Shortly thereafter, Kiper goes on to critique Oakland’s second and third round selections, stating that former Connecticut safety Obi Melifonwu’s tape “doesn’t quite live up” to his combine marks and calling former UCLA nose tackle Eddie Vanderdoes a “puzzler” in the third round.
What’s confusing about the first part of Kiper’s analysis is the fact that if Melifonwu “lived up to his combine marks” on tape, he would arguably be the best draft prospect in the past decade.
In respect to Kiper’s position on Vanderdoes, Raiders coach Jack Del Rio thinks his best football is still ahead of him. Moreover, Vanderdoes’ freshman tape was some of the best in the country prior to his ACL tear in 2015.
Kiper wraps up his analysis of McKenzie’s later selections saying former Florida offensive tackle David Sharpe will provide depth along the offensive line, calling former Wake Forest linebacker Marquel Lee “a bit of a reach,” stating that former Washington State safety Shalom Luani has “a chance to stick” before circling back to Conley.
“The Conley situation clouds this, and I would have liked for them to get an inside linebacker,” Kiper concluded.
It did come down to a middle linebacker in former Vanderbilt standout Zach Cunningham and Melifonwu at pick No. 56, however, Kiper completely misunderstood the point of the draft — which was to stop a defense that gave up 60 explosive plays one year ago from being exposed again.

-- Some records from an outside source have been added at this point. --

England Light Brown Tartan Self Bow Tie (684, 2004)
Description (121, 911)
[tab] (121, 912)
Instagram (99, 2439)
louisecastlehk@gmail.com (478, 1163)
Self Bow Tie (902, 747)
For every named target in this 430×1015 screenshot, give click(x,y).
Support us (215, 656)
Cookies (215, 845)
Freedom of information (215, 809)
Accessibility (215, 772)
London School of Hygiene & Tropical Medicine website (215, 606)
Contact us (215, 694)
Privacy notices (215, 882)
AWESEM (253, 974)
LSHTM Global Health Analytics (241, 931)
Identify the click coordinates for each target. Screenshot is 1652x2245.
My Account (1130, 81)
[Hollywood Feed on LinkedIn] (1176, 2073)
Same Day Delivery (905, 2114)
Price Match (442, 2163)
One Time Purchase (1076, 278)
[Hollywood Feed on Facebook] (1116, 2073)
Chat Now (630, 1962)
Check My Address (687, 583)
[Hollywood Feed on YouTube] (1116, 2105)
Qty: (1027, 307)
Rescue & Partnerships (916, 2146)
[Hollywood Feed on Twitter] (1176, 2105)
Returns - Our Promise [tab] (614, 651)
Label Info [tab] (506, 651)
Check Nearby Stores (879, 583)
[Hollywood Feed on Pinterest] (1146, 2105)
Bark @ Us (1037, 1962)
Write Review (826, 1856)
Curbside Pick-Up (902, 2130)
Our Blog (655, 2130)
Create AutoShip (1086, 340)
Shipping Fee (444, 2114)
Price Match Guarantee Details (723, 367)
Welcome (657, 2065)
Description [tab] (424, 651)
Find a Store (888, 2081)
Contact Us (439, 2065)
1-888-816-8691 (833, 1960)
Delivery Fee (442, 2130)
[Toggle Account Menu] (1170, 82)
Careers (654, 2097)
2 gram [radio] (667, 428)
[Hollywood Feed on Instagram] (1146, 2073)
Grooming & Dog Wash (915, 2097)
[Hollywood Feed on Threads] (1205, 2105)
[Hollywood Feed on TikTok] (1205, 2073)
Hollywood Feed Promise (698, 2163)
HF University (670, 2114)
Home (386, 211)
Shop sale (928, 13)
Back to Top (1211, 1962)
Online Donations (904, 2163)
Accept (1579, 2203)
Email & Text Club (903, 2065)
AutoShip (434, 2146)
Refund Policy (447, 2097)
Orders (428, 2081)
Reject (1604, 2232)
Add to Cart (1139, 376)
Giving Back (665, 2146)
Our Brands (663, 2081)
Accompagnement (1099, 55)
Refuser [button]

As such, Melifonwu gives Oakland a true tight-end stopper, Lee offers a very rangy and athletic interior linebacker presence and McKenzie keenly attacked this draft by stacking a secondary and both lines at vital positions.
Given that Kiper has so many draft classes to analyze, perhaps he wasn’t afforded the time to understand the context of McKenzie’s selections. A fact that means we give his draft grade of C for the Raiders, a big fat F.